YOUR INSTRUCTIONS | From the data below, please reproduce exactly everything from the line that contains "This screenshot has height=1200, width=712." down to the line that contains "Given: Open the Weather page", with both ends included.

MATERIAL PROVIDED |
▶

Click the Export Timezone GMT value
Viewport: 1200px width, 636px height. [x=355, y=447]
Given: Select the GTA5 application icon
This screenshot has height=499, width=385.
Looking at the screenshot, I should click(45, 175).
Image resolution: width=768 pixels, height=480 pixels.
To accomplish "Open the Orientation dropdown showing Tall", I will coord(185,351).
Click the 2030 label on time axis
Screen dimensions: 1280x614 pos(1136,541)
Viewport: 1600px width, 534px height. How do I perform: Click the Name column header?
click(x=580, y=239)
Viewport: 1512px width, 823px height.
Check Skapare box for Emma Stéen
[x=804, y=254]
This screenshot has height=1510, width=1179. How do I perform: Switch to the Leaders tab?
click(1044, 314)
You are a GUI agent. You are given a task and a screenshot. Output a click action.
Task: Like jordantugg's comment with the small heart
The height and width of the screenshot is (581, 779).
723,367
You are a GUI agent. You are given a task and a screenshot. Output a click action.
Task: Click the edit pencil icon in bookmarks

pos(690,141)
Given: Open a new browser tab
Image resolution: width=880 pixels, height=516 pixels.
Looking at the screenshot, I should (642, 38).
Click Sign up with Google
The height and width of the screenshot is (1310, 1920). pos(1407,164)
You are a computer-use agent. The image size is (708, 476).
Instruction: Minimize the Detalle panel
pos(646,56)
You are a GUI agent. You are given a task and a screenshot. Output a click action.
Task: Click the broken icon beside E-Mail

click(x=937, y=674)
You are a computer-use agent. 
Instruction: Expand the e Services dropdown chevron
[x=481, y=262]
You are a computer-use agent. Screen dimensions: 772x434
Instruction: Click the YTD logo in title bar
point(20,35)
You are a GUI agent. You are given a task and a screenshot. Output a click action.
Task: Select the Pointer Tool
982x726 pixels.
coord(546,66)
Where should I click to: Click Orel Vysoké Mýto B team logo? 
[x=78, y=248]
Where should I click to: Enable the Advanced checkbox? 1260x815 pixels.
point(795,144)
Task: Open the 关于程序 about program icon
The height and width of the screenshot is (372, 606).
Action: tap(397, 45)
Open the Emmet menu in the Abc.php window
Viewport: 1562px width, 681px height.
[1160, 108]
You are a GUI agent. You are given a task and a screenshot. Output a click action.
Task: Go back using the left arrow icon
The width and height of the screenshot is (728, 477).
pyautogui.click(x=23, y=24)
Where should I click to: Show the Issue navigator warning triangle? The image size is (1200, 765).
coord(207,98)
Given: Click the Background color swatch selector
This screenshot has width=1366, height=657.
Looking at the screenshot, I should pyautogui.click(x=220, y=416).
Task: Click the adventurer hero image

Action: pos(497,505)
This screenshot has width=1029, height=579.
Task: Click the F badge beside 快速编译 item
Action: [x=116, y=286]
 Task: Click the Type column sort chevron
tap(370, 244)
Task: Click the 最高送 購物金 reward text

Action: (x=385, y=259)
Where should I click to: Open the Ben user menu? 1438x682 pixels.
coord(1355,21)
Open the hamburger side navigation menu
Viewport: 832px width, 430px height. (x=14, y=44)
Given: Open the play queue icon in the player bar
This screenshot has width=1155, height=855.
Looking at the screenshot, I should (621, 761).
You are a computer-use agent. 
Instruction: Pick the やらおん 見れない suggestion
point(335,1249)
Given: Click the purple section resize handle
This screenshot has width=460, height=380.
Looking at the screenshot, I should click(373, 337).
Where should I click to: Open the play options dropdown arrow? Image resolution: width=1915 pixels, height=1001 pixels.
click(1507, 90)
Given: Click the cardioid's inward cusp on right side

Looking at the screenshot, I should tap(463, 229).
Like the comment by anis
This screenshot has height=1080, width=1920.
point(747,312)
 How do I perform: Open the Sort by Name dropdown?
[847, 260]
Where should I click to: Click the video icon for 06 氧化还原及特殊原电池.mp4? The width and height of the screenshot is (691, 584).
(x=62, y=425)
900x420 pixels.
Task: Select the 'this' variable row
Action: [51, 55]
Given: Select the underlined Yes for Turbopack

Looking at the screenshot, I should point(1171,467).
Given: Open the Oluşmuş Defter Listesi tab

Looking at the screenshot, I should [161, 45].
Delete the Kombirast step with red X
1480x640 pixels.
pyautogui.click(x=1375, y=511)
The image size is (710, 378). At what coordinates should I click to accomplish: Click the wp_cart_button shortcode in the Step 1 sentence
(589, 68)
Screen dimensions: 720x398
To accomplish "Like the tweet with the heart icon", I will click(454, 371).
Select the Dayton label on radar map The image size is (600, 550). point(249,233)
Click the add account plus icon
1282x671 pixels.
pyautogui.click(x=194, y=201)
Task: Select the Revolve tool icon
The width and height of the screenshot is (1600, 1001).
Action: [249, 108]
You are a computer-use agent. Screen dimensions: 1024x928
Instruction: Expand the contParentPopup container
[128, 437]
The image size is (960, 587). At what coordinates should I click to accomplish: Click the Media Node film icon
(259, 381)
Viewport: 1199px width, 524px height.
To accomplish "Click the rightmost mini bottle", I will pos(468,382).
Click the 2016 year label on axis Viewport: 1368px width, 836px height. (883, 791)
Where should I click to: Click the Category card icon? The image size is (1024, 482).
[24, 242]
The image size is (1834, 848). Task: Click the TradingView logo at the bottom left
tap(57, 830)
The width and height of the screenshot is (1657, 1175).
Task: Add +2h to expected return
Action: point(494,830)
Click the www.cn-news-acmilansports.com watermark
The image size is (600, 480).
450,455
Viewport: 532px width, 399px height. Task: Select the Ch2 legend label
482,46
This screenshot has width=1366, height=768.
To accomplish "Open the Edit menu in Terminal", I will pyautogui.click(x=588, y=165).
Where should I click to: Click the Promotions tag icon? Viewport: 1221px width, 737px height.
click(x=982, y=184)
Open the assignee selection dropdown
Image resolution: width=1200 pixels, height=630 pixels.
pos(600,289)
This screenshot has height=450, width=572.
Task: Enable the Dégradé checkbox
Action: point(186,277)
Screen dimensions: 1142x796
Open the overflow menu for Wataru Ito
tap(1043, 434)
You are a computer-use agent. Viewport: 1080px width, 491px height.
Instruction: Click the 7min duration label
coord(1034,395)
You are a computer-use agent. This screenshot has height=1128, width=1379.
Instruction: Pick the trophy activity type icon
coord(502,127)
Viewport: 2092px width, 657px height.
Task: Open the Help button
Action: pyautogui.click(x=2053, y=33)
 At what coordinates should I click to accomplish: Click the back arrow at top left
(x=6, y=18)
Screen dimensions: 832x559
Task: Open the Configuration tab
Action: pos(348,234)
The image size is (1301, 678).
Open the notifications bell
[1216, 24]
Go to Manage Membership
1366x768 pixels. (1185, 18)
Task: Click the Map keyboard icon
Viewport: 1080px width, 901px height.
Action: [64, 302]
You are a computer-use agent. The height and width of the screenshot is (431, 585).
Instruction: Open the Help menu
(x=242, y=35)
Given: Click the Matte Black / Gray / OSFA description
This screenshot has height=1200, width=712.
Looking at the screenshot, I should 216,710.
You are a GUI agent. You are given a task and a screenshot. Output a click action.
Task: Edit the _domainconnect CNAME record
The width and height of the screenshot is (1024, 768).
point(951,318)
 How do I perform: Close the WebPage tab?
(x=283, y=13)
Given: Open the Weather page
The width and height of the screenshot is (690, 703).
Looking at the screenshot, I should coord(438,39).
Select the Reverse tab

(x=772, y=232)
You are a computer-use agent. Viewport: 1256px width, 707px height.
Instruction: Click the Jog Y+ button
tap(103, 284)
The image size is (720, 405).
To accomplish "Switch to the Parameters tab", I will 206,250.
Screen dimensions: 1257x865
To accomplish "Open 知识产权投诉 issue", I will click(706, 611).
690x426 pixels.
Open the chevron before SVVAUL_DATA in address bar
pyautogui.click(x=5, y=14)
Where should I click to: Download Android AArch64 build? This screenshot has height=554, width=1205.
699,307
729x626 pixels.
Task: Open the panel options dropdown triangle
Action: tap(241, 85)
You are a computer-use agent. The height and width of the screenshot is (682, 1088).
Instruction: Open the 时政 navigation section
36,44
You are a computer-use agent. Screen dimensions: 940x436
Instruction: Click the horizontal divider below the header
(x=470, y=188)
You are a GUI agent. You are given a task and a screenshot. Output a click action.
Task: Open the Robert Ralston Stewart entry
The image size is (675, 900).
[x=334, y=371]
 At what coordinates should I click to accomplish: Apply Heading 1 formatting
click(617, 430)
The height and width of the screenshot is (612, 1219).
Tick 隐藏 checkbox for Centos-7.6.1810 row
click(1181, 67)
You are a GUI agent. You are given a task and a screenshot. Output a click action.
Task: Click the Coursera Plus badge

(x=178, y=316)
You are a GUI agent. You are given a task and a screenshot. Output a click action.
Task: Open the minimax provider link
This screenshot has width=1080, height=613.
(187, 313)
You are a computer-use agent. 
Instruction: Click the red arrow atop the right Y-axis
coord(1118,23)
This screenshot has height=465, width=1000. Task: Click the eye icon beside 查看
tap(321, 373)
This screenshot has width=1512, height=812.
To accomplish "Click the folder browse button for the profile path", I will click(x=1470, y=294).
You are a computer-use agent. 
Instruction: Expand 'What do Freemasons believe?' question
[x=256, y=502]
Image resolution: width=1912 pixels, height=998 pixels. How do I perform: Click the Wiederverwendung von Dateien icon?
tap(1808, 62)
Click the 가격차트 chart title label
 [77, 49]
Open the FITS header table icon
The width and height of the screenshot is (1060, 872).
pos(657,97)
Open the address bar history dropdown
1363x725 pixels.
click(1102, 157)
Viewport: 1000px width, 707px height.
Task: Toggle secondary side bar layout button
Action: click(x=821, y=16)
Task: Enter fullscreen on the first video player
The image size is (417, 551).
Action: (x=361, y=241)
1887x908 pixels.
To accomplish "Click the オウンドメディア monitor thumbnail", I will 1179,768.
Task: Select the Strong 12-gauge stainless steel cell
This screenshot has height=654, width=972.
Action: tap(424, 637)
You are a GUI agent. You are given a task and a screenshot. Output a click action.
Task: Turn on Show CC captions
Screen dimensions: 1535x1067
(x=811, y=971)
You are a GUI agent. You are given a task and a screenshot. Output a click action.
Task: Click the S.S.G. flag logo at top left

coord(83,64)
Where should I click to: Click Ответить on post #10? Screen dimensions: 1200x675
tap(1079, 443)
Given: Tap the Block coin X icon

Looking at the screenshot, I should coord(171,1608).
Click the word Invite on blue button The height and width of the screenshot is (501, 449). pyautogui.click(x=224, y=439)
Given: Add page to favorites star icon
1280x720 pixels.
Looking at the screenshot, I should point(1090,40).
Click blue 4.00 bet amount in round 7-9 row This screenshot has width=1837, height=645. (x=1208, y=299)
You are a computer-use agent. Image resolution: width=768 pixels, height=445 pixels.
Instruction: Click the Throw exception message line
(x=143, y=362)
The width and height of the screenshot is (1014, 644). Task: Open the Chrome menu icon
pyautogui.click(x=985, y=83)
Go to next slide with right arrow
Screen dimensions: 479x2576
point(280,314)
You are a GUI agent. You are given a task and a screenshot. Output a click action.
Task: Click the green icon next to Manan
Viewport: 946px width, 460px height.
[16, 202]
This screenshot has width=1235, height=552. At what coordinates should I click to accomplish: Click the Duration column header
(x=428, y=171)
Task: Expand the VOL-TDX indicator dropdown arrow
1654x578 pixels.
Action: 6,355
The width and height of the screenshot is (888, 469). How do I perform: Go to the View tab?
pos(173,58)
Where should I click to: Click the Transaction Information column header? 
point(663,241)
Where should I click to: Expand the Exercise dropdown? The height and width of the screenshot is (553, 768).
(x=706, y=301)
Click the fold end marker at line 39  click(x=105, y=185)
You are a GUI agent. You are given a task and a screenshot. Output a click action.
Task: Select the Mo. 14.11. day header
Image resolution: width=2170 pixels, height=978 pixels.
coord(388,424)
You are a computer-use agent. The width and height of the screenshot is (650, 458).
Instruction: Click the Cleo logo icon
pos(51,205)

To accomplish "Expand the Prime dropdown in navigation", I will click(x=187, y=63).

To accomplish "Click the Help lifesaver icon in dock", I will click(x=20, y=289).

◀

EXPECTED ANSWER |
This screenshot has height=1200, width=712.
Looking at the screenshot, I should 216,710.
You are a GUI agent. You are given a task and a screenshot. Output a click action.
Task: Edit the _domainconnect CNAME record
The width and height of the screenshot is (1024, 768).
point(951,318)
 How do I perform: Close the WebPage tab?
(x=283, y=13)
Given: Open the Weather page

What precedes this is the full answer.